*TEXTABSCHNITT*
In der Beitragsreihe „Folgen eines Brexit“ finden Sie eine Übersicht dazu, welche Änderungen sich aus Sicht des Vereinigten Königreiches in verschiedenen für die Personalarbeit relevanten Bereichen ergeben könnten. Wir haben hierzu mehrere Beiträge unserer ius laboris-Allianzkanzlei Lewis Silkin angesichts der enormen praktischen Relevanz für international agierende Unternehmen ins Deutsche übersetzt. In Teil 1 der Serie befasst sich Andrew Osborne, Partner bei Lewis Silkin, mit den Konsequenzen für das britische Einwanderungsrecht.
Was bedeutet ein Brexit für das britische Einwanderungsrecht?
Das Konzept der transnationalen Unionsbürgerschaft bildet eines der Wesensmerkmale der EU (Artikel 9 des Vertrages über die Europäische Union). Aus diesem Konzept abgeleitet ist das Recht auf Freizügigkeit. Der Immigration Act 1988 wurde verabschiedet, um EU-Bürger mit Recht auf Freizügigkeit vom britischen Einwanderungsrecht auszunehmen.
Szenario 1: Vollständiger Brexit
Ein vollständiger Brexit würde der Reisefreiheit zwischen dem Vereinigten Königreich und der EU ein Ende setzen. EU-Bürger und ihre Angehörigen würden unter die britische Einwanderungskontrolle fallen.

*DATENINHALT*

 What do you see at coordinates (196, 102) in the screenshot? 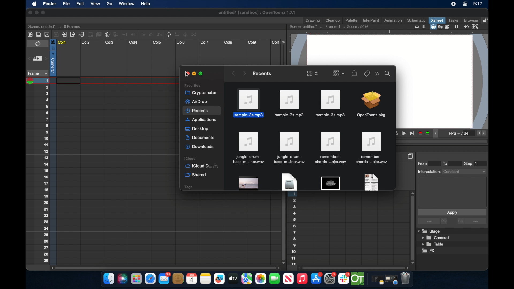
I see `airdrop` at bounding box center [196, 102].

*AUFGABENSTELLUNG*
Wie geht der Text über die Folgen eines Brexit für das britische Einwanderungsrecht nach seinem letzten Satz weiter? Schreiben Sie die Fortsetzung. Die Daten stehen in keinem Zusammenhang mit dem Text.

*ERGEBNIS*
Das Vereinigte Königreich müsste entscheiden, wie mit EU-Staatsangehörigen und deren Familienangehörigen zu verfahren ist, die bereits in Großbritannien leben. Der genaue Umfang eines solchen Vorhabens ist unklar. Denn es gibt keine zuverlässigen Daten zur Anzahl der in Großbritannien lebenden EU-Bürger, da deren Reisepässe bei der Einreise nicht gestempelt werden. Sie benötigen auch keine britische Versicherungsnummer und müssen als EU-Bürger Ihre Aufenthaltsberechtigung im Vereinigten Königreich nicht nachweisen (wenngleich dies viele dennoch tun, um potenziellen Arbeitgebern die Überprüfung ihrer Arbeitserlaubnis zu erleichtern oder anderen Einbürgerungs- oder Einwanderungsanträgen nachzukommen).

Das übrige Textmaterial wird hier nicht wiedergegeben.